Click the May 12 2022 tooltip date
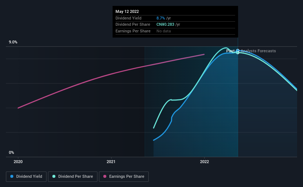303x187 pixels. pos(127,11)
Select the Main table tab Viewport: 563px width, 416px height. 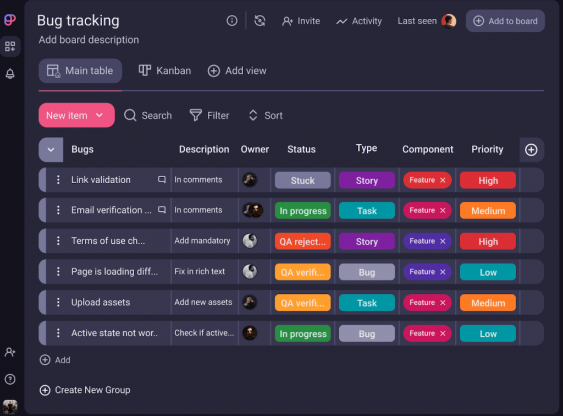click(x=80, y=70)
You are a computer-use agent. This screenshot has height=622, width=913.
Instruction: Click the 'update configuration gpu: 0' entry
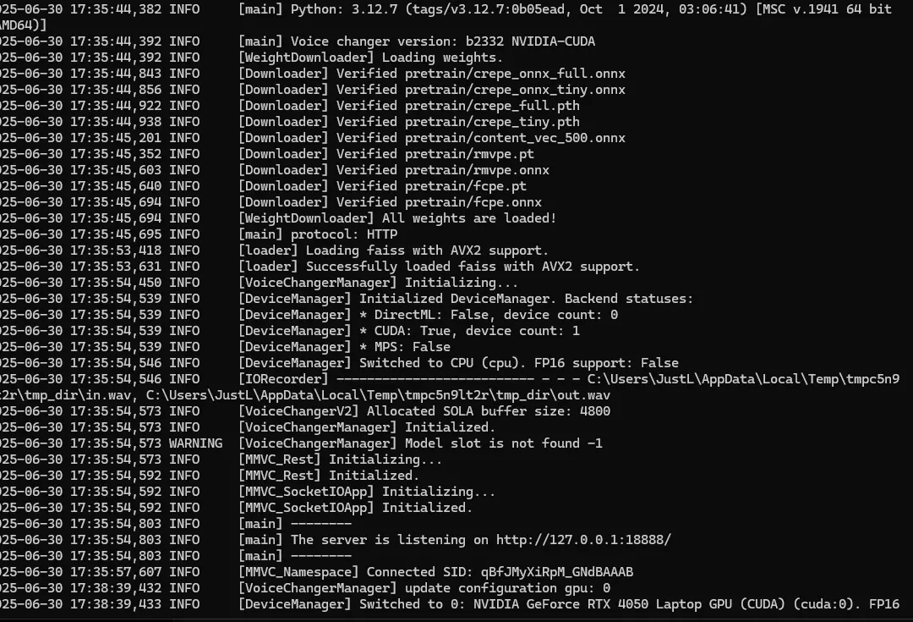pos(508,588)
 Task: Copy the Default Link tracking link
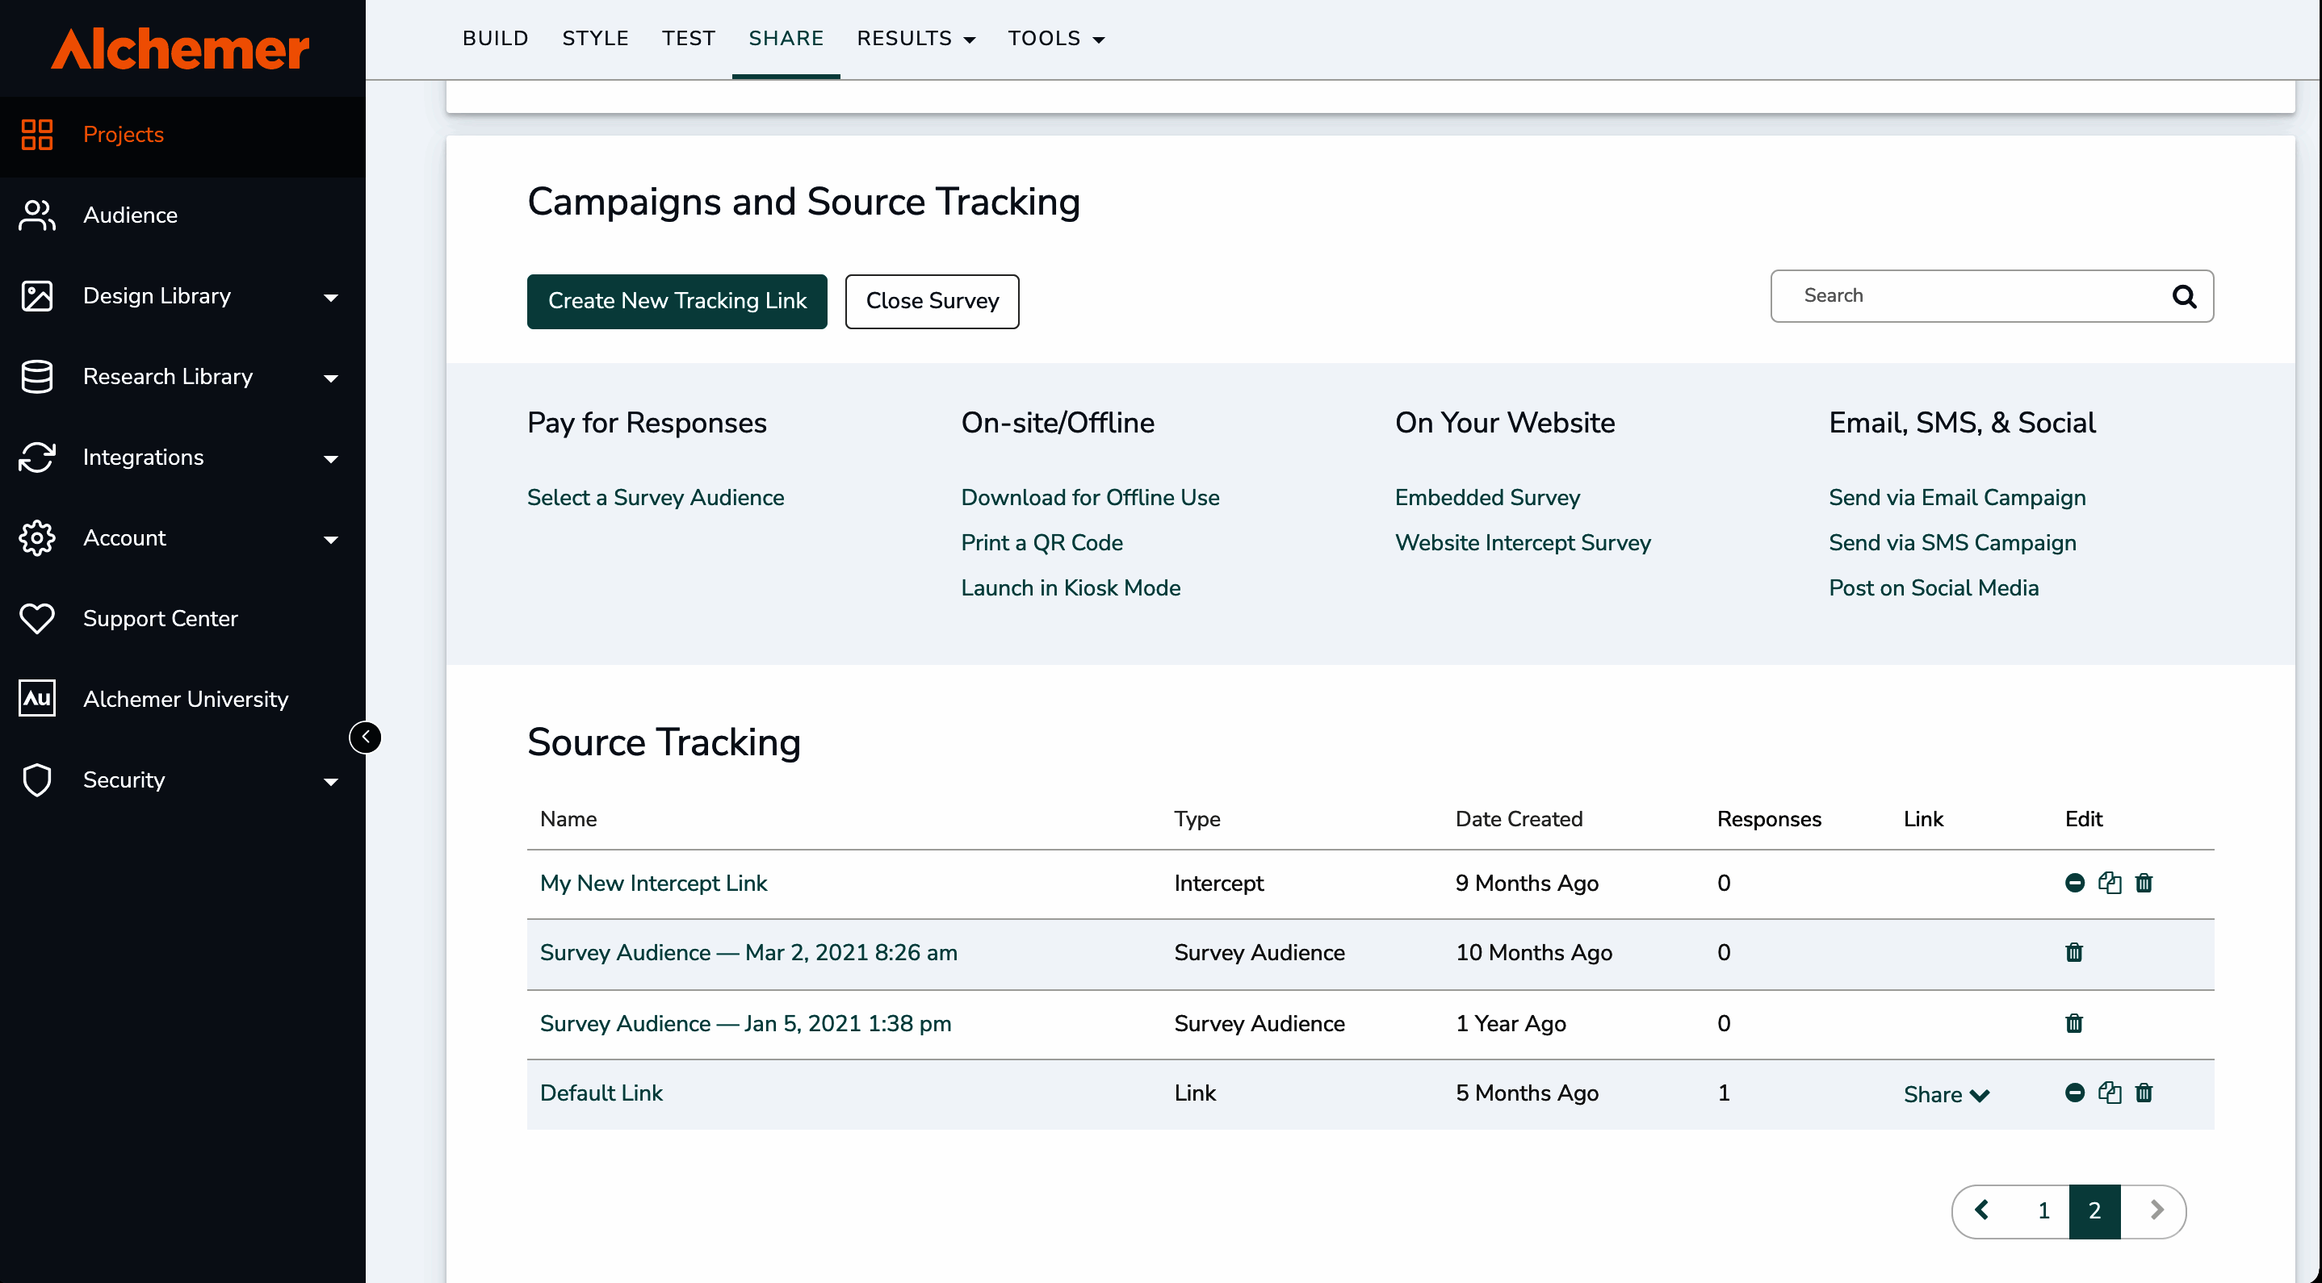(x=2109, y=1093)
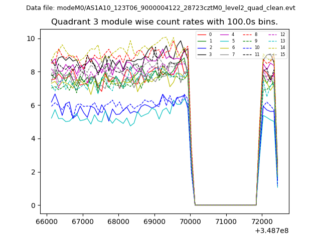This screenshot has width=321, height=240.
Task: Click the cyan solid legend line for module 5
Action: (x=225, y=41)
* * * *
List every line of the items above that contains the string "Task". Letter case counts.

 Task: Copy the Default Link tracking link
Task: Click the cyan solid legend line for module 5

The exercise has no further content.